Mamá de Martín Basualdo -desaparecido en democracia, Isabel Vergara. // AIM

La mamá de Martín Basualdo -desaparecido en democracia, Isabel Vergara, afirmó a AIM que las prácticas de criminalización de la pobreza y la juventud por parte de la Policía de Entre Ríos siguen intactas. El próximo mes se cumplirán 25 años de la desaparición forzada de su hijo y de Héctor Gómez.

Apremios ilegales, torturas en las cárceles, gatillo fácil y desaparición forzada de personas no son una vieja historia, son una deuda de la democracia y forman parte del doloroso presente que hace sangrar al pueblo, principalmente, a los jóvenes en mayor situación de vulnerabilidad.

En Entre Ríos, es la Policía el brazo ejecutor de una política represiva, que se pronuncia ante el fracaso del sistema económico, político y social que empuja a miles a la pobreza y, sobre todo, al desamparo.

Martín Basualdo y Héctor Gómez fueron asesinados en el gobierno de Mario Moine. Este 16 de junio se cumplirán 25 años de su desaparición forzada y “aún no hay respuestas”, dijo a esta Agencia Vergara, quien apuntó que espera que algún día se sepa qué pasó, aunque a cuarto siglo “lo único que hay es una sensación de dolorosa impunidad; dos personas no pueden desaparecer como que se los tragó la tierra y, tampoco, se investigó”.

Vergara participa de charlas, programas de radio y de diferentes acciones públicas para visibilizar la violencia Estatal.

“Al principio uno piensa que habrá justicia, que todo se va a arreglar”, pero pasan los años y el silencio de la justicia retumba entre las frías paredes de la burocracia judicial en connivencia con los otros poderes del Estado.

El emblemático caso no es una acción aislada de la Policía, sino que hay más casos de desapariciones y gatillo fácil y “actualmente la violencia de Estado es muy cruel; muchos chicos de los barrios no pueden venir al centro, tienen que quedarse en sus barrios”, dijo la militante de derechos humanos.

“Las cosas siguen igual; siguen persiguiendo a los pibes de los barrios. La Policía los busca a los chicos, los hostigan y los llevan presos inventándoles causas como ‘falta de respeto a la autoridad’ o cosas así”, contó. En ese sentido, recordó que a ella la detuvieron cuando intentó defender a jóvenes que la Policía los atacaba con balas de goma: “Salí a defender a los chicos que estaban en el barrio y pedí que paren y me agarraron por eso. Encima eran policías varones que me arrastraron de los pelos, me llevaron a la comisaria y, ahí, me golpearon los tobillos porque saben que estoy con los organismos de derechos humanos. No sabían qué hacer conmigo, por lo que me llevaron de la comisaría a Tribunales con la sirena sonando, como una delincuente peligrosa. Eso es lo que hacen para que una deje de andar, de luchar, pero no lo van a lograr”.
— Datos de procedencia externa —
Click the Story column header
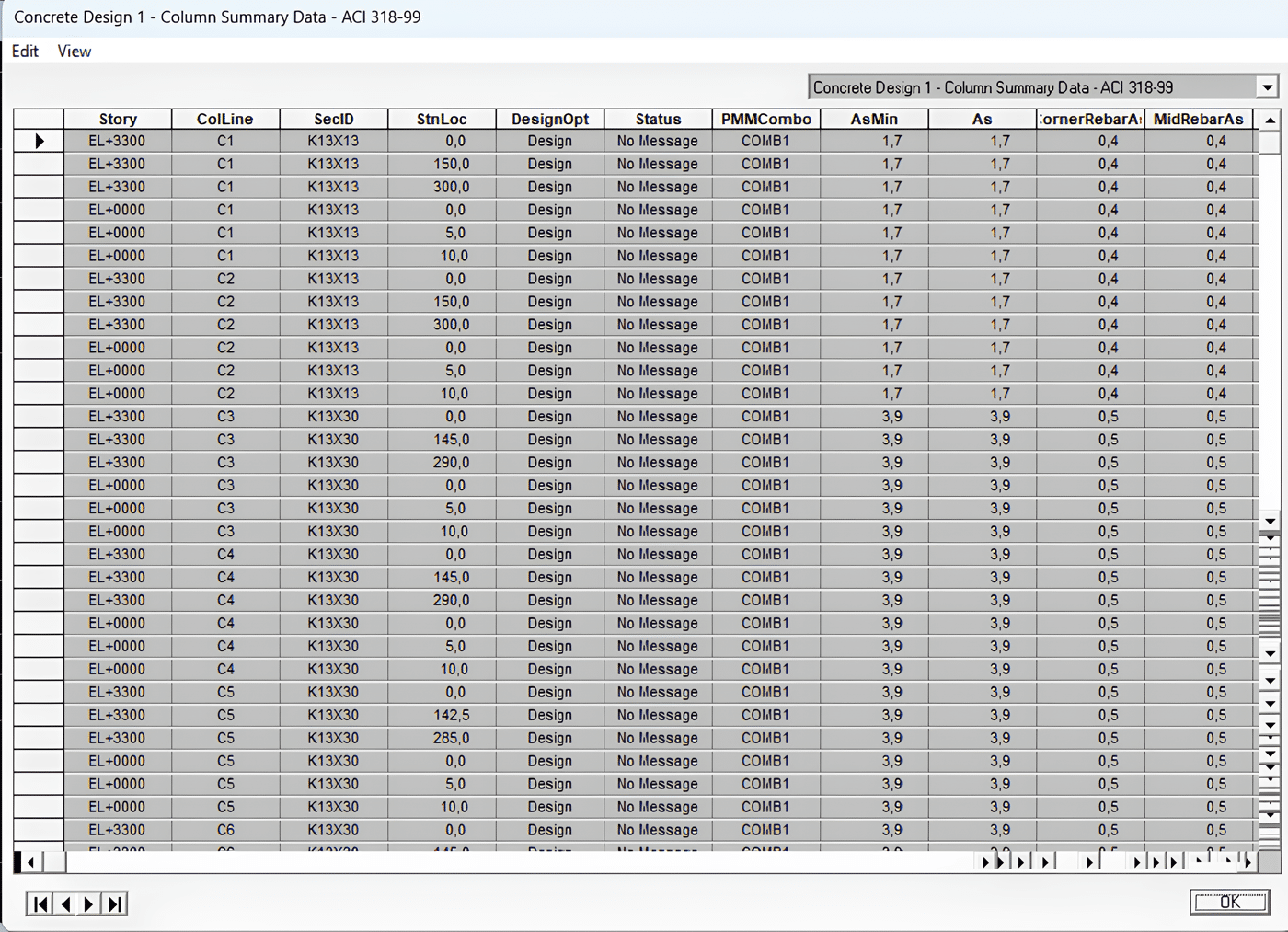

En ese marco, advirtió que “ahora está medio difícil todo, ya que los fines de semana la Policía levanta jóvenes y no tenés un lugar dónde llamar y que te brinden una ayuda en lo inmediato, por eso, como mujer del barrio y como madre, trato de preguntar qué pasa, pero a veces tengo miedo que me lleven”.

“Espero que esto cambie algún día, porque no puede haber abusos del Estado y no quiero que nadie pase lo que pasé, ya que lo vivido por mi hijo me duele muchísimo. No se puede superar nunca el dolor de haber perdido un hijo; un chico de 19 años, que era sano, tenía sueños y proyectos”, indicó.